PROBLEM
In the records below, find the line that contains "At what coordinates should I click to accomplish: Click" and the line that contains "You are a computer-use agent. Image resolution: width=700", then retype exactly those two lines and every line between them.

*** Opening EXERCISE DATA ***

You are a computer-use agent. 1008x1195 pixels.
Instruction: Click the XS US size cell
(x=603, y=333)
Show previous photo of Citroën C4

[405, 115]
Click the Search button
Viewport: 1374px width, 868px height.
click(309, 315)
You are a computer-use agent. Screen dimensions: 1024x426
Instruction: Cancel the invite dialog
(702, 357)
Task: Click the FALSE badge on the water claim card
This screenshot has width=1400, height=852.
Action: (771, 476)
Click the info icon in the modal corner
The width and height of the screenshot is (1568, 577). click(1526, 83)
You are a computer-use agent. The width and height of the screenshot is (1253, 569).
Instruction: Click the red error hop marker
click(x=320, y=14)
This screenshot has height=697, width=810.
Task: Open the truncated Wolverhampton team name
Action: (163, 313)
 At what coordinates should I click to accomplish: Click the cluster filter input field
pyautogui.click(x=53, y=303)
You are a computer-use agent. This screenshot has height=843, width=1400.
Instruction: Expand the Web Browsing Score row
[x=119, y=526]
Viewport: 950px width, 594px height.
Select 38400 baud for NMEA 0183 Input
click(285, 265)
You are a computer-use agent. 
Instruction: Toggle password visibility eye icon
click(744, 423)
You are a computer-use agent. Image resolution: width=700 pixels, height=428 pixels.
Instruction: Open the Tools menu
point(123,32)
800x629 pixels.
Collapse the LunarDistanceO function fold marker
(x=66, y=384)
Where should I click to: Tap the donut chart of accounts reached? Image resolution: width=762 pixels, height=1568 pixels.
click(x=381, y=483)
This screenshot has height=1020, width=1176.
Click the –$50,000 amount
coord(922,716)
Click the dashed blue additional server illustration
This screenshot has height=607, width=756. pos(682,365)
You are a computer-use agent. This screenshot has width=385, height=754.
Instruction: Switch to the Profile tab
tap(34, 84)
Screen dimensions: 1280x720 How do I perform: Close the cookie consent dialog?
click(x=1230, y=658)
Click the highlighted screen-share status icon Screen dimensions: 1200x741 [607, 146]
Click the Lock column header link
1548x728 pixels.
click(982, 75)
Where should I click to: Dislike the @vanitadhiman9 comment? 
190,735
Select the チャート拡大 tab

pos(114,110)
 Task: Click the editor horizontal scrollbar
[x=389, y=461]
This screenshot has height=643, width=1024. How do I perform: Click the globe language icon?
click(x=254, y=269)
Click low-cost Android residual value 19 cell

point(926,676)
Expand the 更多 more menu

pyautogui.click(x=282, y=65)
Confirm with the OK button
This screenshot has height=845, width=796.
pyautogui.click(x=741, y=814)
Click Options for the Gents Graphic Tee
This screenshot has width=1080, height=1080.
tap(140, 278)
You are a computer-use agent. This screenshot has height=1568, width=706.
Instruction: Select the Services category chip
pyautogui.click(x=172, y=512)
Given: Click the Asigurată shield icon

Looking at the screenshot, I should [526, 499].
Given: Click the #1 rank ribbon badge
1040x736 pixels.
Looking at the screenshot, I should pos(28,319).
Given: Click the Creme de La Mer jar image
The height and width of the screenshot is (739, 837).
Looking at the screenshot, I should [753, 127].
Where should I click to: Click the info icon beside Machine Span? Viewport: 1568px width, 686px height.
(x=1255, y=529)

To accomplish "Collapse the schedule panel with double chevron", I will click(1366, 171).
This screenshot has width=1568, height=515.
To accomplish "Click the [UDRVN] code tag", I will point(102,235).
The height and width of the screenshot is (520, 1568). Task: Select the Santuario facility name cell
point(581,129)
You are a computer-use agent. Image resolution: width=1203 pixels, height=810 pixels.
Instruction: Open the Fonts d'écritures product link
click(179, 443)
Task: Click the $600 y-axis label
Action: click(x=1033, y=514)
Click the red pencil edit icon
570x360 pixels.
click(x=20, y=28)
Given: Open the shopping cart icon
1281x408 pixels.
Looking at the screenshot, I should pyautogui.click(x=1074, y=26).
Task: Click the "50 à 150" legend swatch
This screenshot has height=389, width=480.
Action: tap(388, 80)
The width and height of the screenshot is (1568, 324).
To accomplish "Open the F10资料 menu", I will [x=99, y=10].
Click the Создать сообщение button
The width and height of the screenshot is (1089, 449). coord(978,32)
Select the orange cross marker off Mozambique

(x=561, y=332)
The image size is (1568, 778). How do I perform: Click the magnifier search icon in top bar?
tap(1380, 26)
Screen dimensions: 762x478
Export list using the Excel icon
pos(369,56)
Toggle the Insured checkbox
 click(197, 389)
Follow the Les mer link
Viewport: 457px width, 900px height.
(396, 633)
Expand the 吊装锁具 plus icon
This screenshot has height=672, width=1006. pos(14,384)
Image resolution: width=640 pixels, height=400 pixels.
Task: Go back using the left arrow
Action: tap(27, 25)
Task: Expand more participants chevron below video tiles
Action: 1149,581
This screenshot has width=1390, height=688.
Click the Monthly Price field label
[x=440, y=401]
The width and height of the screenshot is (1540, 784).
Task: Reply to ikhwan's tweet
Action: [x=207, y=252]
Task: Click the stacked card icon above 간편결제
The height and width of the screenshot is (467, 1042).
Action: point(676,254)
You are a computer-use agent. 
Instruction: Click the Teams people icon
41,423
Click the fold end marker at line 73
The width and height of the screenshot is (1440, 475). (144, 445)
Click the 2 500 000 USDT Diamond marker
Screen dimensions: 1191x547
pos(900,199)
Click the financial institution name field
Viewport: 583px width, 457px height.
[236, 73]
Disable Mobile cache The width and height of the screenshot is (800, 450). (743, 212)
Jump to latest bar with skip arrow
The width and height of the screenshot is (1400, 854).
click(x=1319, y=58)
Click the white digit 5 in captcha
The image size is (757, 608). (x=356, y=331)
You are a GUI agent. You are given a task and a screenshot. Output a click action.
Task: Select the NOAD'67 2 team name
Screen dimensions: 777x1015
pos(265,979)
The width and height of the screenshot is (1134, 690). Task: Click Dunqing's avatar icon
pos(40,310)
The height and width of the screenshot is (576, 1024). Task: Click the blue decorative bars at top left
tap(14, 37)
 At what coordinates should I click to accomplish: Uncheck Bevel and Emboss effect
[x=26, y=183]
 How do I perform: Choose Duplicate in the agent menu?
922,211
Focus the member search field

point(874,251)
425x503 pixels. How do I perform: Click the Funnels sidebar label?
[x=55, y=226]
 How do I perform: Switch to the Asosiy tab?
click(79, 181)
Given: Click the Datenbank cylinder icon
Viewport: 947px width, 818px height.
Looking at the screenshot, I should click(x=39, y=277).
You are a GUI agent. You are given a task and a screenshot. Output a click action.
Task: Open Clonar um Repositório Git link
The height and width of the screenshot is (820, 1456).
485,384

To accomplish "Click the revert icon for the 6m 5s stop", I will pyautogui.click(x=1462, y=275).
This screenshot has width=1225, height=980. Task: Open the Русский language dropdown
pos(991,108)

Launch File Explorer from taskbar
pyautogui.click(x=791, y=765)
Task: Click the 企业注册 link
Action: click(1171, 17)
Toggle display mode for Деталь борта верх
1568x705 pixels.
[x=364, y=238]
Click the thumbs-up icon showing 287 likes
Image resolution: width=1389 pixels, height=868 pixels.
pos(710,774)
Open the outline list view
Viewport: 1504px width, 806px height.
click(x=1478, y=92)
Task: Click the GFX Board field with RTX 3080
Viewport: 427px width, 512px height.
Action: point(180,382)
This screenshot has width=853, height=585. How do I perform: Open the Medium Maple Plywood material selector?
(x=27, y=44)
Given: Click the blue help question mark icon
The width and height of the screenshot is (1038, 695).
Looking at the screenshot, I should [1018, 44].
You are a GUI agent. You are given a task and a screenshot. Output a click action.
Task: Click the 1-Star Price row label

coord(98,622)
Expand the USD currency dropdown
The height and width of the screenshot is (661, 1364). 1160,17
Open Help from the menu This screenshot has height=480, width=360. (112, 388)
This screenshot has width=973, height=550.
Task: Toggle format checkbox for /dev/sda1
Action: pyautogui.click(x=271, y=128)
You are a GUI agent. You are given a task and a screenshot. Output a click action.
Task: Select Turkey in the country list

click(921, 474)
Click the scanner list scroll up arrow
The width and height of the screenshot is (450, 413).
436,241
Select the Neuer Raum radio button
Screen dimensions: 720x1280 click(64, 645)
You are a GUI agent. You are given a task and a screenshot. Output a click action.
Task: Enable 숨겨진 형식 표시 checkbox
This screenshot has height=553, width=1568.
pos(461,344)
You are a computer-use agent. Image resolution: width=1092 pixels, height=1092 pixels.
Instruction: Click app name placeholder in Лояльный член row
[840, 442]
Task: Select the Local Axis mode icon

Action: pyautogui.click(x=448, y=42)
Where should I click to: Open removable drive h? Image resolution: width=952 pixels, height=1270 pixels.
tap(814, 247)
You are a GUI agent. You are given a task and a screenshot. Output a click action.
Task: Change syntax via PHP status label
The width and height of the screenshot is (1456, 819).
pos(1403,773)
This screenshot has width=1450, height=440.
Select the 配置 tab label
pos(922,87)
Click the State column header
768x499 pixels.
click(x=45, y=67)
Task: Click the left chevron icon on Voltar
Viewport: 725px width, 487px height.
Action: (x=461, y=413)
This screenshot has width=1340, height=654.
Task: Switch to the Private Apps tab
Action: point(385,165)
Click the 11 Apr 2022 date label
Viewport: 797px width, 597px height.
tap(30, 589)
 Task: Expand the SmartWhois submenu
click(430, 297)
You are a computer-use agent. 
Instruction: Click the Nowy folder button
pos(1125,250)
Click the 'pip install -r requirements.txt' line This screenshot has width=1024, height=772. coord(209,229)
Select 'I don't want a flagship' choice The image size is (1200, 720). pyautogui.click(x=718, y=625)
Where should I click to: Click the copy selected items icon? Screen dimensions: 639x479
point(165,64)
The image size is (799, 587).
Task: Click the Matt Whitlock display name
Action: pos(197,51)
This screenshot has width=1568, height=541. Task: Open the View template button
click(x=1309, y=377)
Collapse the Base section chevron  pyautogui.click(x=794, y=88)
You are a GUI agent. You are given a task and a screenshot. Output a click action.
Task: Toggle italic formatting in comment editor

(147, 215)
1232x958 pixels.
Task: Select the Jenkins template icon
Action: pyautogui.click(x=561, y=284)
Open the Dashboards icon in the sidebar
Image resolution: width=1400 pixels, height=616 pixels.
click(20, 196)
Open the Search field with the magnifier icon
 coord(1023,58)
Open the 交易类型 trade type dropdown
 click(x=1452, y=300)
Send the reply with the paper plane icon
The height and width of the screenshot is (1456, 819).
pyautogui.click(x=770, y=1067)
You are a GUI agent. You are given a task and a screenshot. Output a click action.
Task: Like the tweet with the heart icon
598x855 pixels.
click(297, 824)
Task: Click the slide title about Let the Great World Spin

*** Closing EXERCISE DATA ***

SOLVED PROBLEM
 At what coordinates should I click to accomplish: Click the cluster filter input field
pyautogui.click(x=53, y=303)
You are a computer-use agent. This screenshot has height=843, width=1400.
Instruction: Expand the Web Browsing Score row
[x=119, y=526]
Viewport: 950px width, 594px height.
Select 38400 baud for NMEA 0183 Input
click(285, 265)
You are a computer-use agent. 
Instruction: Toggle password visibility eye icon
click(744, 423)
You are a computer-use agent. Image resolution: width=700 pixels, height=428 pixels.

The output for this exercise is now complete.